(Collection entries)

+++++

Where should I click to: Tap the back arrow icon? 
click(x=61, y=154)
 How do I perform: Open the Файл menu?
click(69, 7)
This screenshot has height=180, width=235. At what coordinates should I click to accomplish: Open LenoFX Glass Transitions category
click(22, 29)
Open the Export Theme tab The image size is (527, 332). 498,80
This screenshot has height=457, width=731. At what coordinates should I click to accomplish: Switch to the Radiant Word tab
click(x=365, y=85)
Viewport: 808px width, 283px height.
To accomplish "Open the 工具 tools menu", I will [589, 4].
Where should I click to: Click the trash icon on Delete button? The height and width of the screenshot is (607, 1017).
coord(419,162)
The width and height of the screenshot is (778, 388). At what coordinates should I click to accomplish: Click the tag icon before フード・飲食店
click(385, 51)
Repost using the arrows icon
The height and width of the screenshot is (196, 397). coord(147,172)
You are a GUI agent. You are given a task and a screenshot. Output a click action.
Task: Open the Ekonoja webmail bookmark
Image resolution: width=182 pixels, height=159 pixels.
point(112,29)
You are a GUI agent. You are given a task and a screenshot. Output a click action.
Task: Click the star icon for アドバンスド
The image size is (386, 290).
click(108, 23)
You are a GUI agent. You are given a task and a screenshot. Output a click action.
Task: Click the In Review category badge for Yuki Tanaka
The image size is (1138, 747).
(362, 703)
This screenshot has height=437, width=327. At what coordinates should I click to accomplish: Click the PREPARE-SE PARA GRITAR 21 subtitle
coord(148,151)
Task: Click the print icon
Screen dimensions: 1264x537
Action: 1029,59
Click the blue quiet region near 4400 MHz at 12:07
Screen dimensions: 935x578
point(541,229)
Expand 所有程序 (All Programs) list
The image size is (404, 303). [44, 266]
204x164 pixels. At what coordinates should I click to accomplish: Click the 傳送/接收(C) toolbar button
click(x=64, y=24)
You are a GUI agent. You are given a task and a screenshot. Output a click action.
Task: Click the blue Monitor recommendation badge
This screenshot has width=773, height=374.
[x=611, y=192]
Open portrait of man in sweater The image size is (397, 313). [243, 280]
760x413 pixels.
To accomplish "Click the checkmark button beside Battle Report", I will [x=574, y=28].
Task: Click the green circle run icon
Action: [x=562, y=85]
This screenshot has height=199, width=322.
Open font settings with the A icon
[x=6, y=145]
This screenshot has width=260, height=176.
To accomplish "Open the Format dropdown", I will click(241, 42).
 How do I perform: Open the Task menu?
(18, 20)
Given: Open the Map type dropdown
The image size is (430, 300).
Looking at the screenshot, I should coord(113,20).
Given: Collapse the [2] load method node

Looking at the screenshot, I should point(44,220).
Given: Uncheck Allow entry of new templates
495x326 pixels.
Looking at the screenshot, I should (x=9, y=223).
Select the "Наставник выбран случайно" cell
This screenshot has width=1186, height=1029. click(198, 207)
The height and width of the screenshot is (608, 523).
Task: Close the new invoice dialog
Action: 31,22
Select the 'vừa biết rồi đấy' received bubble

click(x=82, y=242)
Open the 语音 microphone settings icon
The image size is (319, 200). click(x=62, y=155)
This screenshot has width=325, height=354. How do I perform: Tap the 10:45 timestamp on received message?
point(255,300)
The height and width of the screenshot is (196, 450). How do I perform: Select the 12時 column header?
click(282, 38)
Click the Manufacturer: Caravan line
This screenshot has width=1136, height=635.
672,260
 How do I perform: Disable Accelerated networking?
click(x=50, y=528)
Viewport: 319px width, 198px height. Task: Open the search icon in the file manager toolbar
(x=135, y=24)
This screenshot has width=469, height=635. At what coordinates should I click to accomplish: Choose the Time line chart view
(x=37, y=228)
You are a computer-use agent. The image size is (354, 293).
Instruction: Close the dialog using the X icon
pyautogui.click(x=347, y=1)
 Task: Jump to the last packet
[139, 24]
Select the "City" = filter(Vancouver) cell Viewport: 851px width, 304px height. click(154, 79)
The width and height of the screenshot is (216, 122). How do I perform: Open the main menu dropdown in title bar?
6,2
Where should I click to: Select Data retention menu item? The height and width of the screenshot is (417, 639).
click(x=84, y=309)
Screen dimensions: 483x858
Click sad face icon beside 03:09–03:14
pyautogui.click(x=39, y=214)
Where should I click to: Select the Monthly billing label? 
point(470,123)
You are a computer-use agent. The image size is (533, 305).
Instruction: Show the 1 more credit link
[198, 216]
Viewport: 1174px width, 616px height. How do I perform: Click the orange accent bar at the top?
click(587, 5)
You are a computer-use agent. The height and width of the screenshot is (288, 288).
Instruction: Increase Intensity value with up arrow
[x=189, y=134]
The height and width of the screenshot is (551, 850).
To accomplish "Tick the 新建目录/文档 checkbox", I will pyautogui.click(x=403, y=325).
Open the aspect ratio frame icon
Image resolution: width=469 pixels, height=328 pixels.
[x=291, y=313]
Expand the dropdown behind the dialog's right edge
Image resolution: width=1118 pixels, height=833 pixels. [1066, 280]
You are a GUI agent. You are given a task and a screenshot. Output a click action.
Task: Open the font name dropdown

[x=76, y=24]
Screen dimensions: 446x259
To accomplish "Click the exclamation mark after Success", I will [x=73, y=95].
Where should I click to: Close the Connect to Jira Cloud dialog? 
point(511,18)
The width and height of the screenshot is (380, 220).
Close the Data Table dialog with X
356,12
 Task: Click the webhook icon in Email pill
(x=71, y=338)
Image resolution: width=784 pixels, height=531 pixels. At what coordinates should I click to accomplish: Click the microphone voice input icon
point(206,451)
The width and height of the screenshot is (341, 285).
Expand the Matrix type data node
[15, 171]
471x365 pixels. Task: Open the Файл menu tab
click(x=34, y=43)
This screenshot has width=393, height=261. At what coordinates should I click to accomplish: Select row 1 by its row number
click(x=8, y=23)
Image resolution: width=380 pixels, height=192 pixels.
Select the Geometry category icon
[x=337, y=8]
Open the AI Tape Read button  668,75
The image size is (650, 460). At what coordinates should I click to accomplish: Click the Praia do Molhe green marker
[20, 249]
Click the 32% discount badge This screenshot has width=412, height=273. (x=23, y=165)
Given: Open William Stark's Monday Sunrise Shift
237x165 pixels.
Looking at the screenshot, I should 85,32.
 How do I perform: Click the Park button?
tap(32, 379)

+++++

Task brief: Repeat each entry above exactly as it appears.

Solution to this problem:
Where should I click to: Tap the back arrow icon? 
click(x=61, y=154)
 How do I perform: Open the Файл menu?
click(69, 7)
This screenshot has height=180, width=235. At what coordinates should I click to accomplish: Open LenoFX Glass Transitions category
click(22, 29)
Open the Export Theme tab The image size is (527, 332). 498,80
This screenshot has height=457, width=731. At what coordinates should I click to accomplish: Switch to the Radiant Word tab
click(x=365, y=85)
Viewport: 808px width, 283px height.
To accomplish "Open the 工具 tools menu", I will [589, 4].
Where should I click to: Click the trash icon on Delete button? The height and width of the screenshot is (607, 1017).
coord(419,162)
The width and height of the screenshot is (778, 388). At what coordinates should I click to accomplish: Click the tag icon before フード・飲食店
click(385, 51)
Repost using the arrows icon
The height and width of the screenshot is (196, 397). coord(147,172)
You are a GUI agent. You are given a task and a screenshot. Output a click action.
Task: Open the Ekonoja webmail bookmark
Image resolution: width=182 pixels, height=159 pixels.
point(112,29)
You are a GUI agent. You are given a task and a screenshot. Output a click action.
Task: Click the star icon for アドバンスド
The image size is (386, 290).
click(108, 23)
You are a GUI agent. You are given a task and a screenshot. Output a click action.
Task: Click the In Review category badge for Yuki Tanaka
The image size is (1138, 747).
(362, 703)
This screenshot has height=437, width=327. At what coordinates should I click to accomplish: Click the PREPARE-SE PARA GRITAR 21 subtitle
coord(148,151)
Task: Click the print icon
Screen dimensions: 1264x537
Action: 1029,59
Click the blue quiet region near 4400 MHz at 12:07
Screen dimensions: 935x578
point(541,229)
Expand 所有程序 (All Programs) list
The image size is (404, 303). [44, 266]
204x164 pixels. At what coordinates should I click to accomplish: Click the 傳送/接收(C) toolbar button
click(x=64, y=24)
You are a GUI agent. You are given a task and a screenshot. Output a click action.
Task: Click the blue Monitor recommendation badge
This screenshot has width=773, height=374.
[x=611, y=192]
Open portrait of man in sweater The image size is (397, 313). [243, 280]
760x413 pixels.
To accomplish "Click the checkmark button beside Battle Report", I will [x=574, y=28].
Task: Click the green circle run icon
Action: [x=562, y=85]
This screenshot has height=199, width=322.
Open font settings with the A icon
[x=6, y=145]
This screenshot has width=260, height=176.
To accomplish "Open the Format dropdown", I will click(241, 42).
 How do I perform: Open the Task menu?
(18, 20)
Given: Open the Map type dropdown
The image size is (430, 300).
Looking at the screenshot, I should coord(113,20).
Given: Collapse the [2] load method node

Looking at the screenshot, I should point(44,220).
Given: Uncheck Allow entry of new templates
495x326 pixels.
Looking at the screenshot, I should (x=9, y=223).
Select the "Наставник выбран случайно" cell
This screenshot has width=1186, height=1029. click(198, 207)
The height and width of the screenshot is (608, 523).
Task: Close the new invoice dialog
Action: 31,22
Select the 'vừa biết rồi đấy' received bubble

click(x=82, y=242)
Open the 语音 microphone settings icon
The image size is (319, 200). click(x=62, y=155)
This screenshot has width=325, height=354. How do I perform: Tap the 10:45 timestamp on received message?
point(255,300)
The height and width of the screenshot is (196, 450). How do I perform: Select the 12時 column header?
click(282, 38)
Click the Manufacturer: Caravan line
This screenshot has width=1136, height=635.
672,260
 How do I perform: Disable Accelerated networking?
click(x=50, y=528)
Viewport: 319px width, 198px height. Task: Open the search icon in the file manager toolbar
(x=135, y=24)
This screenshot has width=469, height=635. At what coordinates should I click to accomplish: Choose the Time line chart view
(x=37, y=228)
You are a computer-use agent. The image size is (354, 293).
Instruction: Close the dialog using the X icon
pyautogui.click(x=347, y=1)
 Task: Jump to the last packet
[139, 24]
Select the "City" = filter(Vancouver) cell Viewport: 851px width, 304px height. click(154, 79)
The width and height of the screenshot is (216, 122). How do I perform: Open the main menu dropdown in title bar?
6,2
Where should I click to: Select Data retention menu item? The height and width of the screenshot is (417, 639).
click(x=84, y=309)
Screen dimensions: 483x858
Click sad face icon beside 03:09–03:14
pyautogui.click(x=39, y=214)
Where should I click to: Select the Monthly billing label? 
point(470,123)
You are a computer-use agent. The image size is (533, 305).
Instruction: Show the 1 more credit link
[198, 216]
Viewport: 1174px width, 616px height. How do I perform: Click the orange accent bar at the top?
click(587, 5)
You are a computer-use agent. The height and width of the screenshot is (288, 288).
Instruction: Increase Intensity value with up arrow
[x=189, y=134]
The height and width of the screenshot is (551, 850).
To accomplish "Tick the 新建目录/文档 checkbox", I will pyautogui.click(x=403, y=325).
Open the aspect ratio frame icon
Image resolution: width=469 pixels, height=328 pixels.
[x=291, y=313]
Expand the dropdown behind the dialog's right edge
Image resolution: width=1118 pixels, height=833 pixels. [1066, 280]
You are a GUI agent. You are given a task and a screenshot. Output a click action.
Task: Open the font name dropdown

[x=76, y=24]
Screen dimensions: 446x259
To accomplish "Click the exclamation mark after Success", I will [x=73, y=95].
Where should I click to: Close the Connect to Jira Cloud dialog? 
point(511,18)
The width and height of the screenshot is (380, 220).
Close the Data Table dialog with X
356,12
 Task: Click the webhook icon in Email pill
(x=71, y=338)
Image resolution: width=784 pixels, height=531 pixels. At what coordinates should I click to accomplish: Click the microphone voice input icon
point(206,451)
The width and height of the screenshot is (341, 285).
Expand the Matrix type data node
[15, 171]
471x365 pixels. Task: Open the Файл menu tab
click(x=34, y=43)
This screenshot has width=393, height=261. At what coordinates should I click to accomplish: Select row 1 by its row number
click(x=8, y=23)
Image resolution: width=380 pixels, height=192 pixels.
Select the Geometry category icon
[x=337, y=8]
Open the AI Tape Read button  668,75
The image size is (650, 460). At what coordinates should I click to accomplish: Click the Praia do Molhe green marker
[20, 249]
Click the 32% discount badge This screenshot has width=412, height=273. (x=23, y=165)
Given: Open William Stark's Monday Sunrise Shift
237x165 pixels.
Looking at the screenshot, I should 85,32.
 How do I perform: Click the Park button?
tap(32, 379)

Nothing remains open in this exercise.